BEGIN
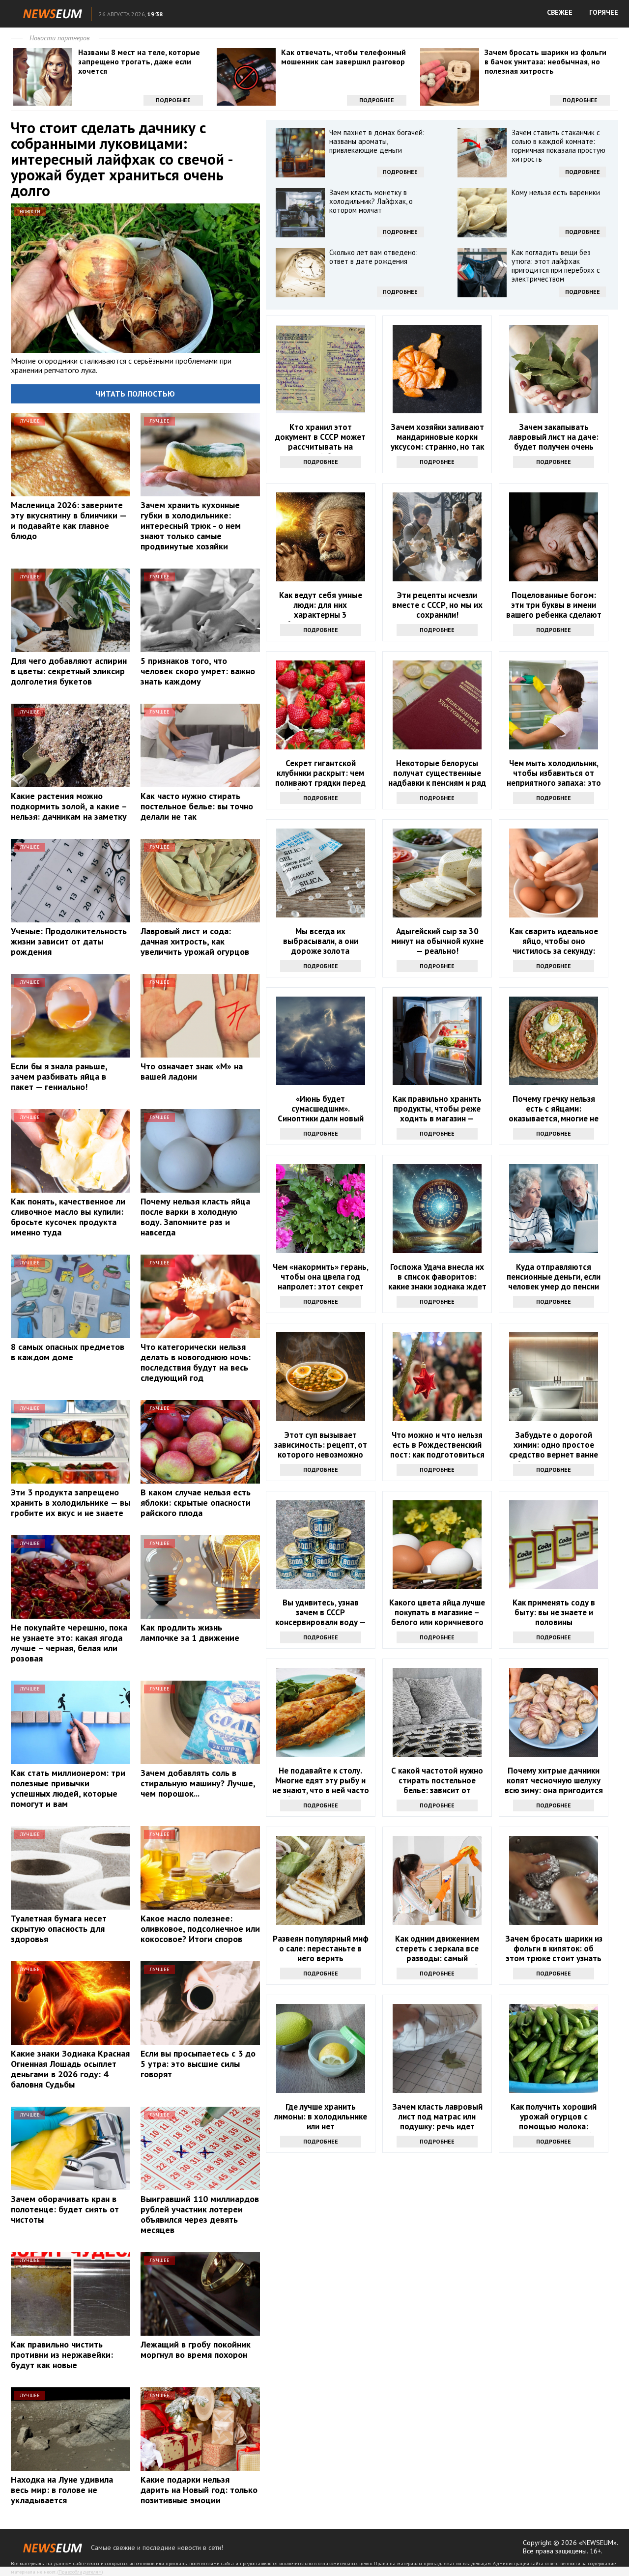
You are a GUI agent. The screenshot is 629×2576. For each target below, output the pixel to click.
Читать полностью (135, 394)
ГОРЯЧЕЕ (603, 12)
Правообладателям (80, 2572)
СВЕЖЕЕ (559, 12)
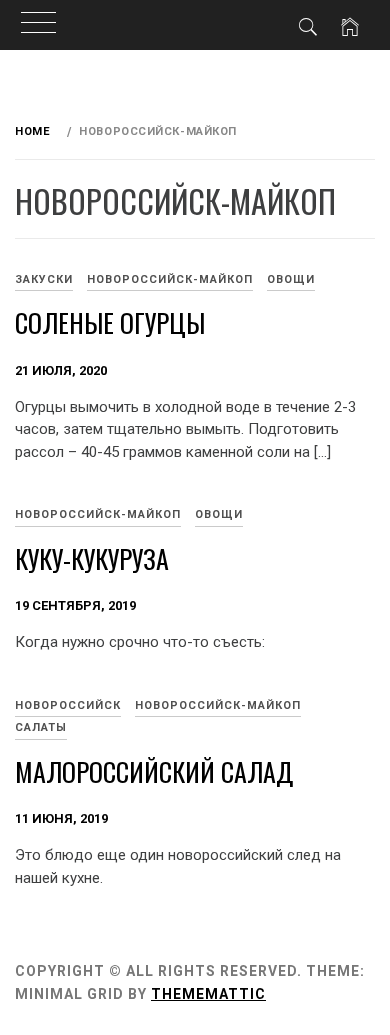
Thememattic (208, 994)
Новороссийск (68, 705)
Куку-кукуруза (92, 558)
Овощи (291, 279)
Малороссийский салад (154, 771)
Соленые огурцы (110, 322)
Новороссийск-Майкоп (170, 279)
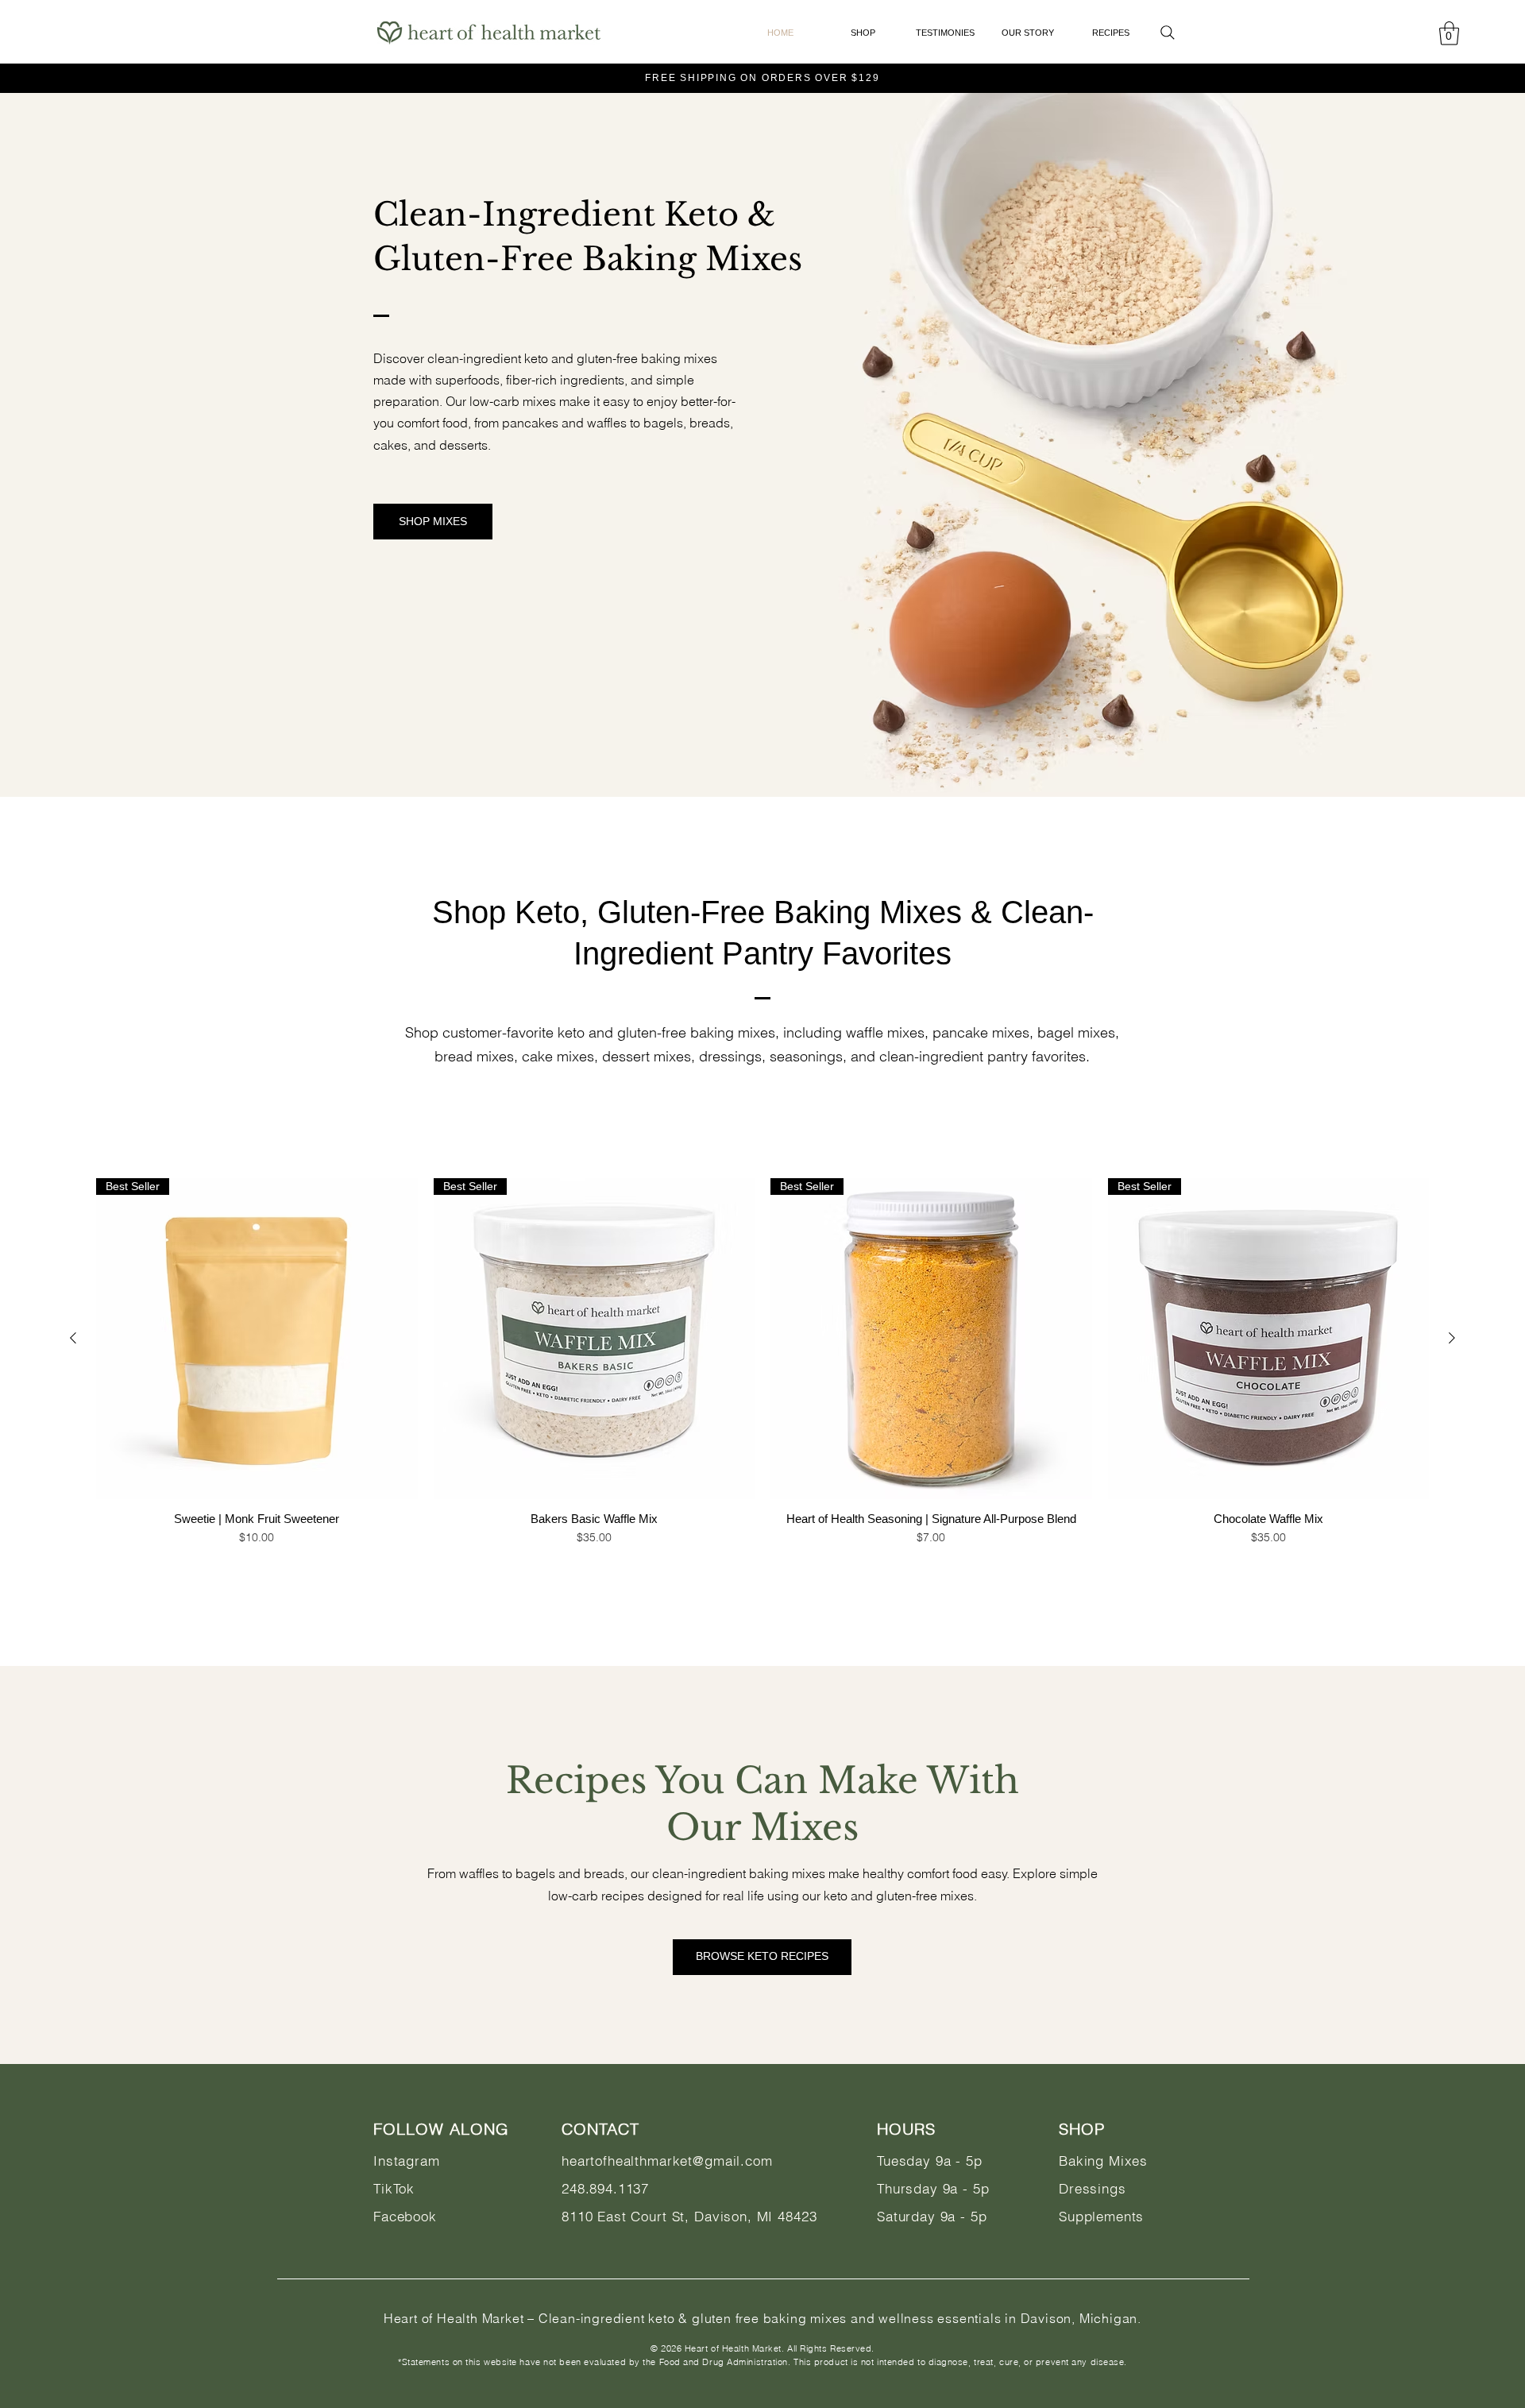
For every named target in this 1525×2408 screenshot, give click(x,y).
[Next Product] (1451, 1337)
END
■ **YOUR ASSIGNMENT**:
Begin at the line with "Овощи (291, 279)" and end at the last line of the data above. Reproduce those lines exactly, but not the pictures.

■ **SOLVED EXERCISE**:
Овощи (291, 279)
Малороссийский салад (154, 771)
Соленые огурцы (110, 322)
Новороссийск-Майкоп (170, 279)
For every named target in this 1525×2408 screenshot, give click(x,y).
[Next Product] (1451, 1337)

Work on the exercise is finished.